Given request 1 — In the summary of solid-oxidant cathode technology, replace "over-potential" with "overpotential" and write out the passage starting with "Traditional crystalline oxide" and going on through "and lower over-potential.".

Document segment —
Solid Oxygen-Redox Nanocomposite Materials

Provisional Patent Application Filed

Nano-Confined Amorphous Solid-Oxidant Cathodes for Next-Generation Lithium Ion Battery

PCT Patent Application Filed
Publications
Anion-redox nanolithia cathodes for Li-ion batteries
Nature Energy, July 25, 2016, Article: 16111

Applications

Nano-confined amorphous solid-oxidant cathodes improve lithium battery performance primarily by increasing the number of lithium ion sites on the cathode. Lithium batteries have applications ranging from portable electronics to electric vehicles.

Problem Addressed

Traditional crystalline oxide cathodes, such as LiCoO­2+, LiMn2O4, and LiFePO4, etc., have low practical capacity (<200 mAhg-1) and cannot satisfy the demands of the increasing capacity of lithium ion batteries. Li2S nanoparticles synthesized and dispersed on reduced graphene oxide cathode paper for a high-performance lithium sulfur battery achieve a high reversible capacity of 597mAhg-1 at a high rate of 7C, which proves that Nanosized Amorphous Solid-Oxidant Cathodes (NASOCs) can improve rate capability and lower over-potential.

Given request 2 — How many lines in the entries below contain the string "Toggle"? Case counts; reply with the number alone.

Given records —

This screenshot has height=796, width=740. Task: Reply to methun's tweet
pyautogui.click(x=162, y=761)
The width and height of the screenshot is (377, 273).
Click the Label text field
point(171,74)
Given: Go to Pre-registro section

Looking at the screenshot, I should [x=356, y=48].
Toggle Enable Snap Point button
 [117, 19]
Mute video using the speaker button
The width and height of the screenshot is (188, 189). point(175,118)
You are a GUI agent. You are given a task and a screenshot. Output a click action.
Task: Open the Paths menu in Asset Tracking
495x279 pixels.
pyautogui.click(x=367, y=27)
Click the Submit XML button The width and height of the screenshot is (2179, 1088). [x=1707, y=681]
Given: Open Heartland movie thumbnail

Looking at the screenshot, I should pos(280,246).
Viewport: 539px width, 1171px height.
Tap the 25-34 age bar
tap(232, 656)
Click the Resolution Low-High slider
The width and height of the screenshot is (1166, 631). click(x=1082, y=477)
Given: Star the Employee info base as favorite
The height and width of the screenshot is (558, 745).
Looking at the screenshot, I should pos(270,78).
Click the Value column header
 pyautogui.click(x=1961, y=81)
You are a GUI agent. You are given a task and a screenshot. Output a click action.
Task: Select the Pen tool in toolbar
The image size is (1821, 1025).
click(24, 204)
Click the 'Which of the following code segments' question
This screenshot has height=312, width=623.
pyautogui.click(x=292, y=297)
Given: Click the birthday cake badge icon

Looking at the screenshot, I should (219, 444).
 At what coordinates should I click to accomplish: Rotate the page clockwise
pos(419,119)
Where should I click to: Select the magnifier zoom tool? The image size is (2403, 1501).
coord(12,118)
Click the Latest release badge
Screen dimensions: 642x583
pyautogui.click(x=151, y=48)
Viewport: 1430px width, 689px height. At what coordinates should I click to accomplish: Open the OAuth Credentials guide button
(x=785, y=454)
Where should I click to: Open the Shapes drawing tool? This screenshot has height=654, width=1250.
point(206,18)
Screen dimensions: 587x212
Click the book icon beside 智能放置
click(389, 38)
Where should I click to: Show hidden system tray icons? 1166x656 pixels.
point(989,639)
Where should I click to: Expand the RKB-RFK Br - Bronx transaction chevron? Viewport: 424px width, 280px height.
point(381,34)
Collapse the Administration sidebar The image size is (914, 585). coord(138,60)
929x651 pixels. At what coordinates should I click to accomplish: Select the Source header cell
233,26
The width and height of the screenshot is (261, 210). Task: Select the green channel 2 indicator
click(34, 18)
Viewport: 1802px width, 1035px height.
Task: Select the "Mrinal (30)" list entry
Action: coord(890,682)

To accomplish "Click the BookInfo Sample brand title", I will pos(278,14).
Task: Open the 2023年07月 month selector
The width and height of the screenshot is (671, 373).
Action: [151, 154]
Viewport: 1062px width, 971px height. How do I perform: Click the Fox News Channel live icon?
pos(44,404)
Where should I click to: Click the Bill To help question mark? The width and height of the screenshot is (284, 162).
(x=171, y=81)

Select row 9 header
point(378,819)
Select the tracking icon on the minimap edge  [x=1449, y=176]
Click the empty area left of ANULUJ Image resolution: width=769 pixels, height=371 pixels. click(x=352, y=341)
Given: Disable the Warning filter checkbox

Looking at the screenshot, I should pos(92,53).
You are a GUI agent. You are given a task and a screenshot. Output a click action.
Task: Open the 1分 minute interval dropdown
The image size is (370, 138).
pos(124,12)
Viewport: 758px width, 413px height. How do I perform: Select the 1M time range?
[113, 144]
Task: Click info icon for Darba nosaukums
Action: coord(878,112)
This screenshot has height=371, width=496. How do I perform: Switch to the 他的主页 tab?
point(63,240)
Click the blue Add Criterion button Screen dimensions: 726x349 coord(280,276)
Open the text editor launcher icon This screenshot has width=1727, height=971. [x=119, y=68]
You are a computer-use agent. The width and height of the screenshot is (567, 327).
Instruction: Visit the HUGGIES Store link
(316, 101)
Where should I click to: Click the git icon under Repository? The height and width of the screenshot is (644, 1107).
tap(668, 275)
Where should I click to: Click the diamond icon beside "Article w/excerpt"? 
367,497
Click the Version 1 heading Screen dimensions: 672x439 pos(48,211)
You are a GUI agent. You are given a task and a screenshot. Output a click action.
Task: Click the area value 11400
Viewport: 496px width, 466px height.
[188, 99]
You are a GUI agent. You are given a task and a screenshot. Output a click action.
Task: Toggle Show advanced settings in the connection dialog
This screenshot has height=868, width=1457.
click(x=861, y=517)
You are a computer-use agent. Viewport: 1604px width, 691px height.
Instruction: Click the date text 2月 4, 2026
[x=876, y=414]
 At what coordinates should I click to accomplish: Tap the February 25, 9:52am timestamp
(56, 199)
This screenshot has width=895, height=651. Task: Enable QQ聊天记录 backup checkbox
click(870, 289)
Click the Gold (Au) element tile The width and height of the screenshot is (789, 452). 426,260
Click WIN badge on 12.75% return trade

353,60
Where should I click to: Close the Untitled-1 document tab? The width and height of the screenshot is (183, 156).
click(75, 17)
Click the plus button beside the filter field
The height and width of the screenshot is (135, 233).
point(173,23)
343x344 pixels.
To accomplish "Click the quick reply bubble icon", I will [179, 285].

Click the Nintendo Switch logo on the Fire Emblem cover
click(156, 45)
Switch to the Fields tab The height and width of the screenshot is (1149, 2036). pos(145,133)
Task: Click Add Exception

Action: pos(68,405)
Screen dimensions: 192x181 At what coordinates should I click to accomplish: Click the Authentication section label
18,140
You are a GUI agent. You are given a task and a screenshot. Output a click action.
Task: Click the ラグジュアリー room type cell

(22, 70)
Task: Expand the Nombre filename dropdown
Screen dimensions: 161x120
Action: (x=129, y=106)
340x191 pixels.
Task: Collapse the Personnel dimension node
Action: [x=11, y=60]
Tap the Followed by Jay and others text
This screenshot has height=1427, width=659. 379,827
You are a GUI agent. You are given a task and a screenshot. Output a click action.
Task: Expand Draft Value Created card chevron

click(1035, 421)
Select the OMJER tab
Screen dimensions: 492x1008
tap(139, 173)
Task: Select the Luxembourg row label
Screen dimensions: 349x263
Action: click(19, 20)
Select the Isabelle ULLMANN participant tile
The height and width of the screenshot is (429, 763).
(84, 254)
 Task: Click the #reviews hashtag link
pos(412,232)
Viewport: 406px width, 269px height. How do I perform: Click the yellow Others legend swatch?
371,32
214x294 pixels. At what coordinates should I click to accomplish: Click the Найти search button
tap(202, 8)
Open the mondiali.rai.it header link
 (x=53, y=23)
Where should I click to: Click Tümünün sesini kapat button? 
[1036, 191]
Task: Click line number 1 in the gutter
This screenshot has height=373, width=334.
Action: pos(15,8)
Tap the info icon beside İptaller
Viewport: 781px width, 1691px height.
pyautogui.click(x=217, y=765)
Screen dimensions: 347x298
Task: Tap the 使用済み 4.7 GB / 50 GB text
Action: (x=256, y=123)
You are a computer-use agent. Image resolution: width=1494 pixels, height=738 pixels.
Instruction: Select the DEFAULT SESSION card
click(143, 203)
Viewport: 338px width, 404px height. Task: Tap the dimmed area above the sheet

Worked solution 1 —
Traditional crystalline oxide cathodes, such as LiCoO­2+, LiMn2O4, and LiFePO4, etc., have low practical capacity (<200 mAhg-1) and cannot satisfy the demands of the increasing capacity of lithium ion batteries. Li2S nanoparticles synthesized and dispersed on reduced graphene oxide cathode paper for a high-performance lithium sulfur battery achieve a high reversible capacity of 597mAhg-1 at a high rate of 7C, which proves that Nanosized Amorphous Solid-Oxidant Cathodes (NASOCs) can improve rate capability and lower overpotential.

Worked solution 2 — 2